Este es el segundo año en el que el animal no es lanceado hasta la muerte

Festejo del Toro de la Vega este martes en Tordesillas.

El encierro del toro Príncipe este martes en Tordesillas (Valladolid) será recordado por su tranquilidad. Al contrario que en las últimas ediciones, no ha habido enfrentamientos entre antitaurinos y vecinos de la localidad. Los animalistas no han acudido a la fiesta, en la que por segundo año no se ha permitido matar al astado. 

Eran las once en punto cuando con un cohete y al grito de "¡Viva el Toro de la Vega! se anunciaba la suelta del morlaco de 630 kg, en la calle de San Antolín. Miles de personas le esperaban en el inicio del campo de la Vega, en el que se adentró después de cruzar el puente que atraviesa el río Duero. Allí ha permanecido durante 40 minutos, hasta que de nuevo un cohete ha puesto fin al encierro.
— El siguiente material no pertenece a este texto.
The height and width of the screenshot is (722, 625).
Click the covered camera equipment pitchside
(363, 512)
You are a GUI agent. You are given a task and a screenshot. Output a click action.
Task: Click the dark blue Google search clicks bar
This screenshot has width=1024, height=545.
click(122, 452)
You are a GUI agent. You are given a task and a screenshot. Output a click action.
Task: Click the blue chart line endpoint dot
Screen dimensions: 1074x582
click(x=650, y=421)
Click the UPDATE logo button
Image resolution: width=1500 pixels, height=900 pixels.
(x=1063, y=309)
Para algunos como Antonio Cantalapiedra, de 77 años, la decisión del gobierno autonómico de prohibir el sacrificio del animal, hace que la fiesta tenga un toque descafeinado. "Es como una paella sin arroz", afirma el anciano. El decreto, aprobado en mayo de 2016 por la Junta de Castilla y León -en manos el Partido Popular- prohíbe que el toro sea lanceado hasta la muerte.

Tampoco la atención que genera es la misma. "Ahora viene menos gente", aseguran varios vecinos de la localidad de casi 9.000 habitantes, que en ediciones anteriores recibía a más de 30.000 personas.
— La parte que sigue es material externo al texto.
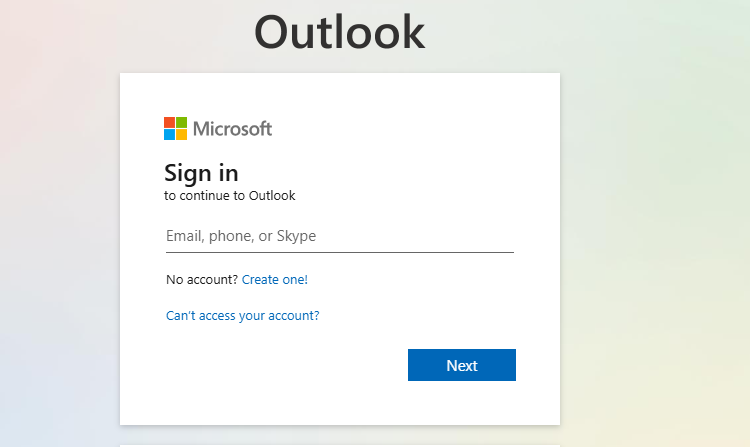This screenshot has width=750, height=447.
Task: Click the partially visible panel below sign-in card
Action: pos(339,444)
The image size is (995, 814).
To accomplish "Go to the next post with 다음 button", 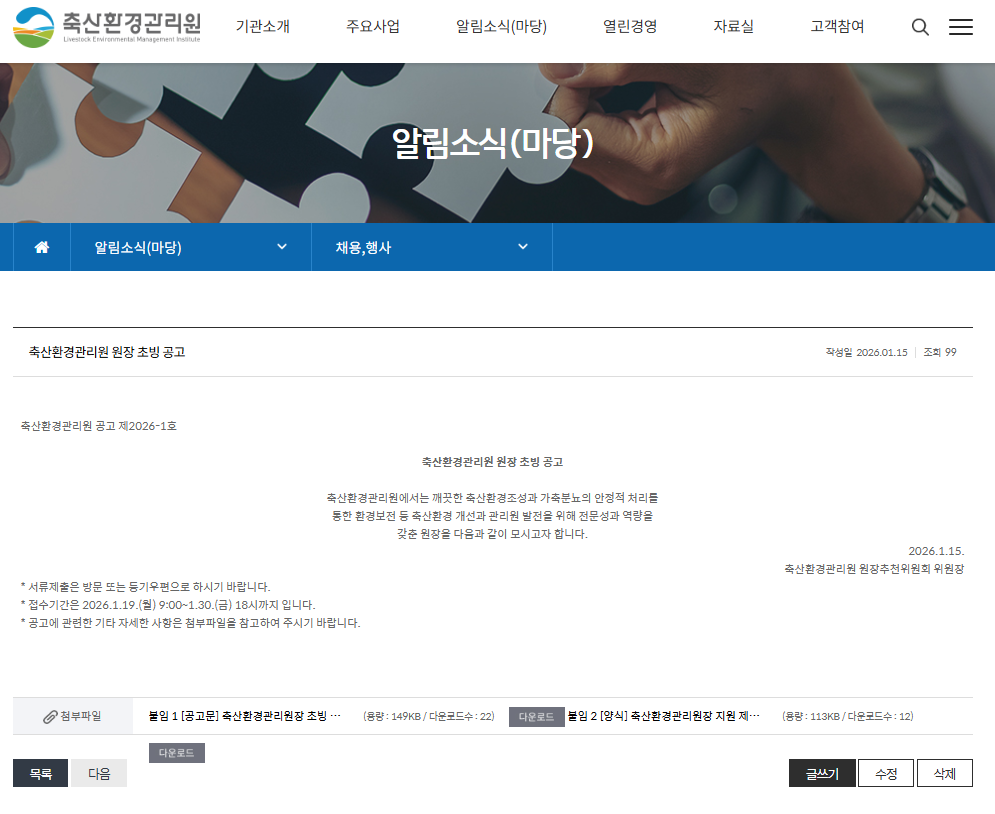I will pyautogui.click(x=97, y=772).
A pesar de la calma con la que se ha desarrollado la jornada, aún son visibles algunos resquicios de la tensión entre partidarios y detractores de la fiesta. Los comentarios en contra de los animalistas eran una constante en los corrillos de vecinos y a lo largo del recorrido ondeaban las banderas con mensajes de apoyo al festejo.

Final incierto

Pero los defensores del encierro no tiran la toalla. Media hora antes del comienzo, bajo el lema “Tordesillas no se rinde”, alrededor de 60 personas se han manifestado para pedir la anulación de la ley. A la marcha, le ha seguido la lectura de un texto en defensa del “juego del hombre y el toro” y “la tradición”. Unas palabras que han sido aplaudidas por el resto de vecinos y que no han encontrado oposición alguna debido a la notable ausencia de los antitaurinos.

“Ahora es un encierro más”, asegura Laura Duarte, portavoz del Partido Animalista Contra el Maltrato Animal (PACMA), que justifica así la falta de presencia de activistas este año. Sin embargo, puntualiza: “Se celebran miles de festejos taurinos que creemos que se deben prohibir. Nuestra lucha no termina aquí”.

La norma aprobada por la Junta impide que el toro sea lanceado y sacrificado en público, pero no después del torneo. Desde que entró en vigor el decreto, las versiones sobre el final de los astados eran dispares. Entre los vecinos, hay quienes aseguraban que al animal se le mataba nada más acabar la suelta. Otro, sin embargo afirmaban que la res era utilizada después en otros festejos de la zona.

Este martes, según PACMA, un dardo sedante ha puesto fin a la huída de Príncipe. Su vida, de acuerdo con el reglamento actual, acabará como máximo en los próximos días.